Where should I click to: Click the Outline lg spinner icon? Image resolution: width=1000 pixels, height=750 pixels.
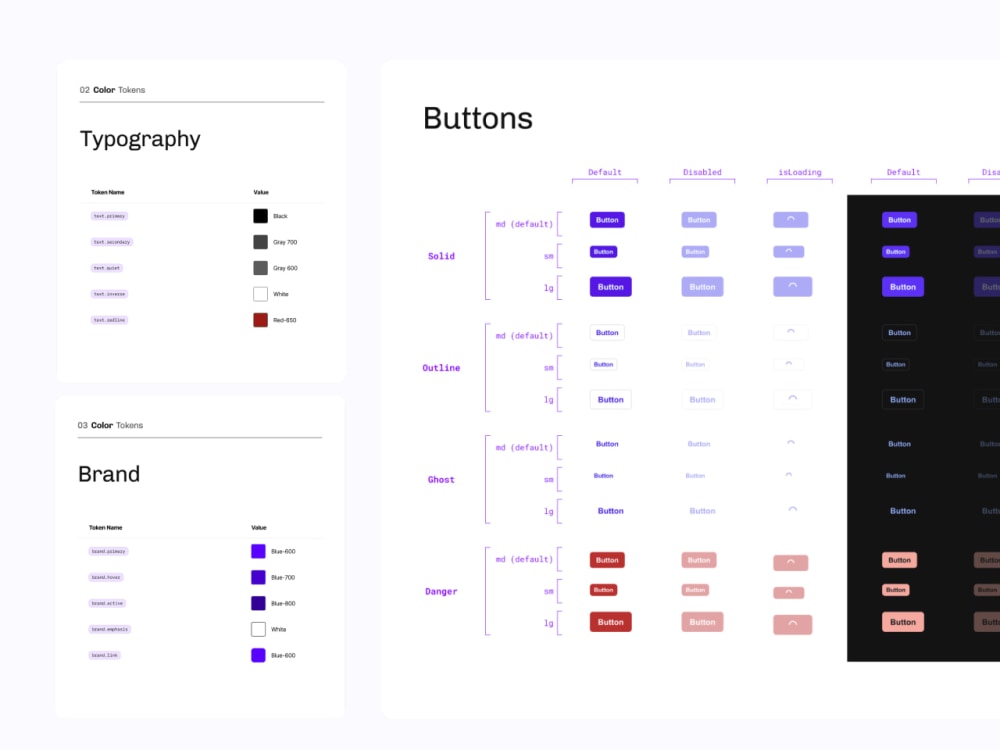coord(792,398)
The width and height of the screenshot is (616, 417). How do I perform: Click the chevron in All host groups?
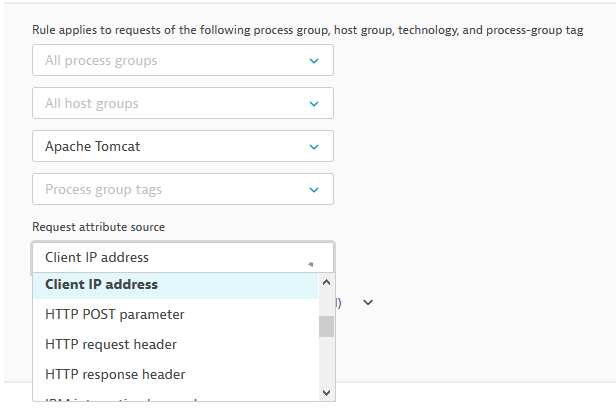[x=314, y=103]
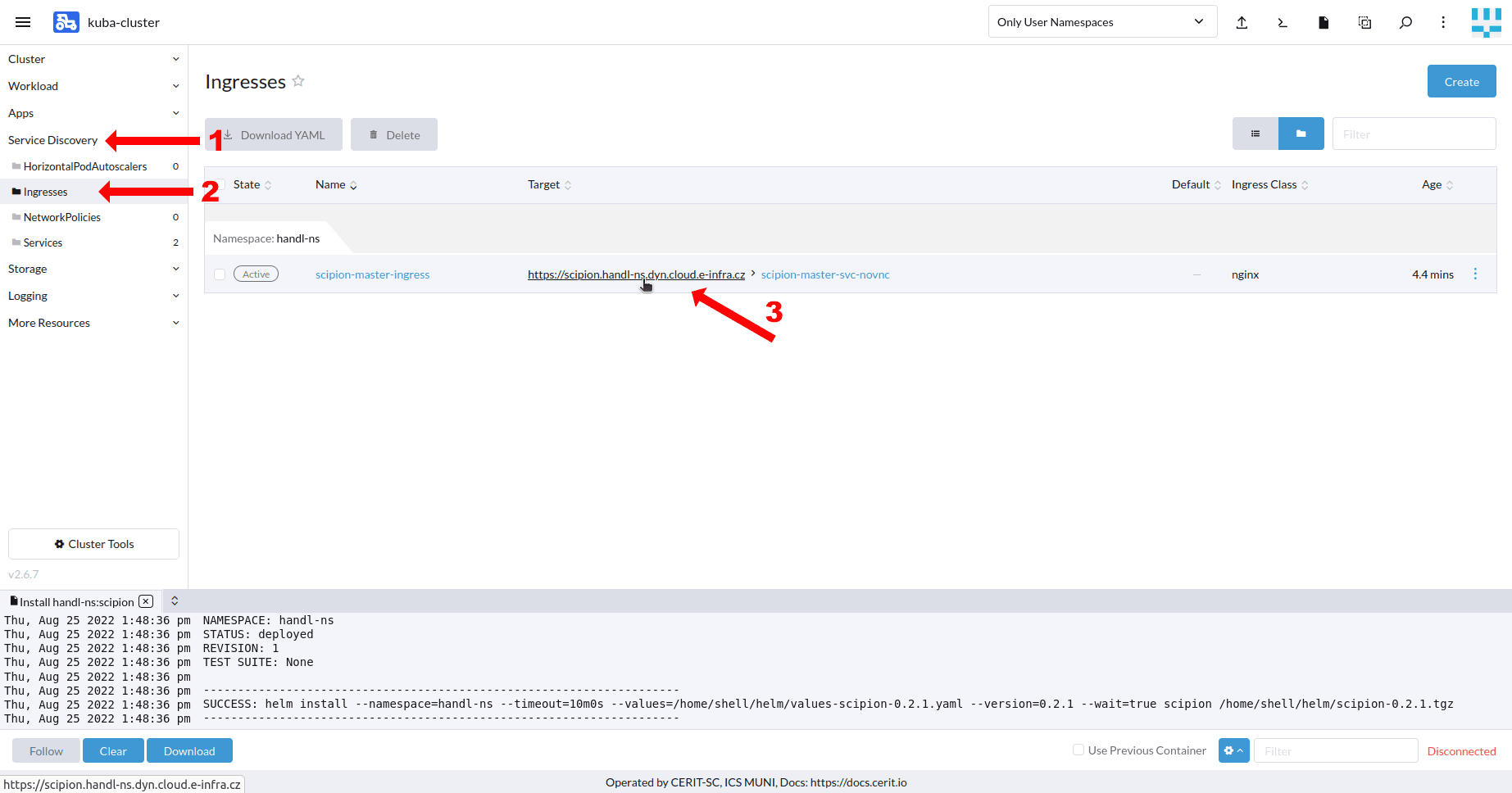Click the Import YAML upload icon
The width and height of the screenshot is (1512, 793).
coord(1242,22)
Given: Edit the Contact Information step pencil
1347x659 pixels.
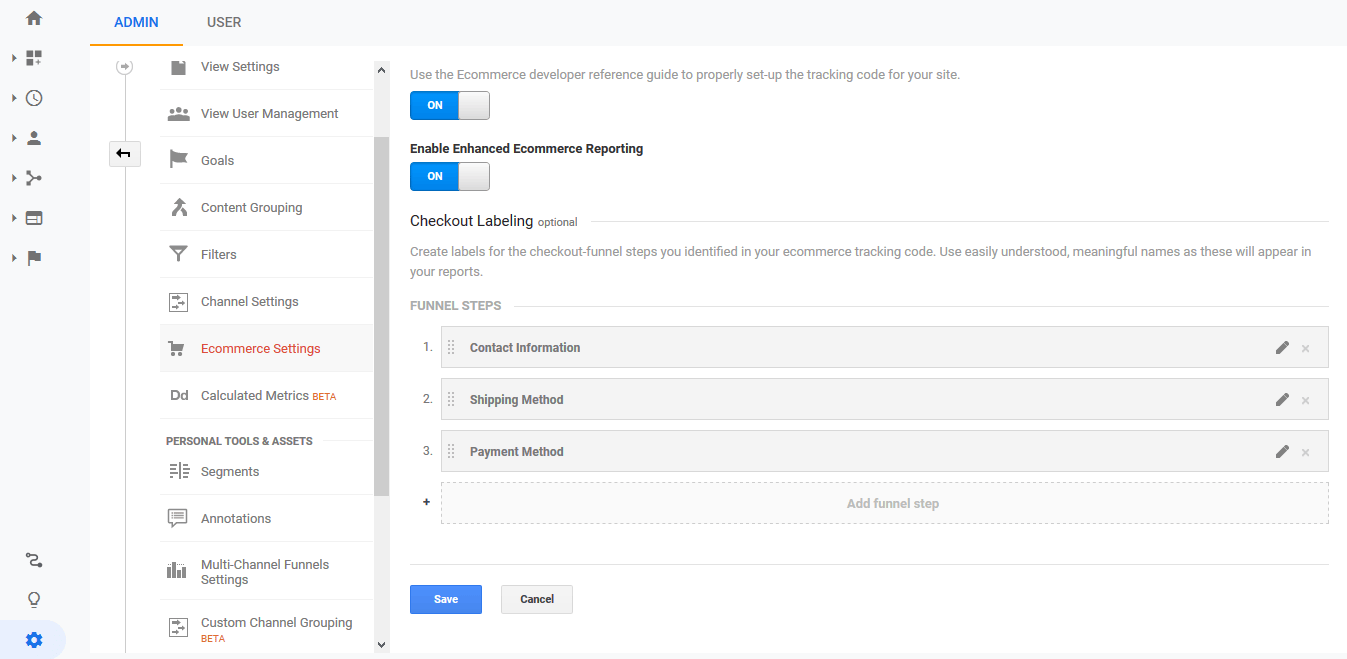Looking at the screenshot, I should point(1282,347).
☆ ☆ ☆ ☆ ☆
When you restate the listing above, give each line word for word but leave out every image.

Where should I click to: Click the Outline lg spinner icon? Image resolution: width=1000 pixels, height=750 pixels.
coord(792,398)
The width and height of the screenshot is (616, 417). How do I perform: Click the chevron in All host groups?
[x=314, y=103]
Click the Import YAML upload icon
The width and height of the screenshot is (1512, 793).
coord(1242,22)
Given: Edit the Contact Information step pencil
1347x659 pixels.
Looking at the screenshot, I should point(1282,347).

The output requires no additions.